Using Amazon to boost your own PR
We’ve seen how Amazon public relations works. But how can you use Amazon’s PR approach to enhance your own efforts?
A 2020 study from data intelligence company Morning Consult found that more Americans trusted Amazon than the government, religious leaders or even Tom Hanks.
PR campaigns often piggyback off the authority of other brands. After all, that’s why partnerships are such a big deal. Because the public trusts Amazon, they also afford a basic level of trust to the brands it chooses to host on its site.
Read more about partnerships: The PR Power of Brand Partnerships.
Here are some other reasons why Amazon is a good choice for a PR partnership.
- People go there primed to buy. Every impression you get on Amazon is from someone actively looking to purchase.
- It comes with the standby of community engagement (reviews, ratings and comment sections,) built-in. It’s therefore incredibly easy to reach out to your community.
- It’s fast. You don’t need to spend time or money investing in an SEO strategy — Amazon’s search feature takes care of most of it for you.
Okay, but how do you use Amazon most effectively?
The most important step is to build attractive product listings. Like the landing page on your website, it’s the first thing your audience will see. Use plenty of high-quality images and clear, informative copy to draw in readers. And keep it skimmable — there are so many products out there, most people won’t bother to read detailed descriptions.
You should also take advantage of Amazon’s community engagement features.

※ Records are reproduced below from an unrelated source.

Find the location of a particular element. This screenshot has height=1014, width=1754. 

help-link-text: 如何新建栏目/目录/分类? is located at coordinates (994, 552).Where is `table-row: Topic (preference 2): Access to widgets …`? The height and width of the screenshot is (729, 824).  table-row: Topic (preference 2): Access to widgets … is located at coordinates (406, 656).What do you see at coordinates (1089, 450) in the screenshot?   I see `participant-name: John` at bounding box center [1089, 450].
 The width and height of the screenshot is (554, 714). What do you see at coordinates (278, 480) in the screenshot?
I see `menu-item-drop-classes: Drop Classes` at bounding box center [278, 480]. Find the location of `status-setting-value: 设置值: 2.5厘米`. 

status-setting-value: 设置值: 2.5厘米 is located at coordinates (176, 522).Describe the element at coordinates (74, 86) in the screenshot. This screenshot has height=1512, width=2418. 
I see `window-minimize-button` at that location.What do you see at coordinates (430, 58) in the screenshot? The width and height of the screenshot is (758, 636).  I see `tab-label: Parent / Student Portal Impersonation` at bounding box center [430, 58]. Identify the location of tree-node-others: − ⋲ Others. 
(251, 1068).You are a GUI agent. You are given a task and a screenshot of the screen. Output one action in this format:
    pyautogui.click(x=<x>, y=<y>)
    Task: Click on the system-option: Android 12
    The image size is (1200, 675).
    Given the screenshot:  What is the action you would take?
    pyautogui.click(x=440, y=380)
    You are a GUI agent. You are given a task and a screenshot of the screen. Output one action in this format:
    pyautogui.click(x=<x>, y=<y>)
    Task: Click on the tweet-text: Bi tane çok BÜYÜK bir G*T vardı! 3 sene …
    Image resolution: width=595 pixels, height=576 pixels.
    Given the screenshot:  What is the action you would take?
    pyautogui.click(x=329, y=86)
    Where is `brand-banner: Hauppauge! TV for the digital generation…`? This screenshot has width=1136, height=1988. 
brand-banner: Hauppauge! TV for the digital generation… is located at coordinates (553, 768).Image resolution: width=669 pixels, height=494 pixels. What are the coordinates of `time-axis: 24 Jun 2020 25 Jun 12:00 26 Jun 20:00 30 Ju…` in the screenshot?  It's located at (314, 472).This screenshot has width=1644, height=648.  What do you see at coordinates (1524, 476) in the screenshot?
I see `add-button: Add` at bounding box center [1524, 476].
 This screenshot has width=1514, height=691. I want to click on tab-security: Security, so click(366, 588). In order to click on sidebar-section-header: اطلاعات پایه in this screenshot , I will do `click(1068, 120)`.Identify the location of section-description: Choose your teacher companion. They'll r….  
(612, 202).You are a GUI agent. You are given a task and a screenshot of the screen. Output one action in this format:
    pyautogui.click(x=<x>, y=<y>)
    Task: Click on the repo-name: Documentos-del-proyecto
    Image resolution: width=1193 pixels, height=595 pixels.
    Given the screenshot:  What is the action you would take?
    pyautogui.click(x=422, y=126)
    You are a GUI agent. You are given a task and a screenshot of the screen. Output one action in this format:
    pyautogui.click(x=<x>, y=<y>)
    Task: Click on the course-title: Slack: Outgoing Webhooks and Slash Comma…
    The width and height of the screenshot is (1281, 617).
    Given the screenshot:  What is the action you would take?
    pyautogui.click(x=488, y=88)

Be as active on your product page as you can, and that doesn’t just mean responding to reviews. Many products also have FAQ sections where customers can ask questions about the product before buying. Answering these will show your brand is highly engaged and cares about the customer experience.
Finally, you should integrate Amazon with the rest of your PR activity.
Happily, Amazon makes this incredibly easy and even incentivises it. A 2021 programme, for instance, directly rewarded brands who drove traffic to Amazon listings from off-site.
You can also create coupon codes specifically for sharing on social media. This encourages existing fans to follow you on other platforms in the hopes of snagging a nice deal, and funnels people who find you on social media to your Amazon page.
Basically, it’s a win-win situation.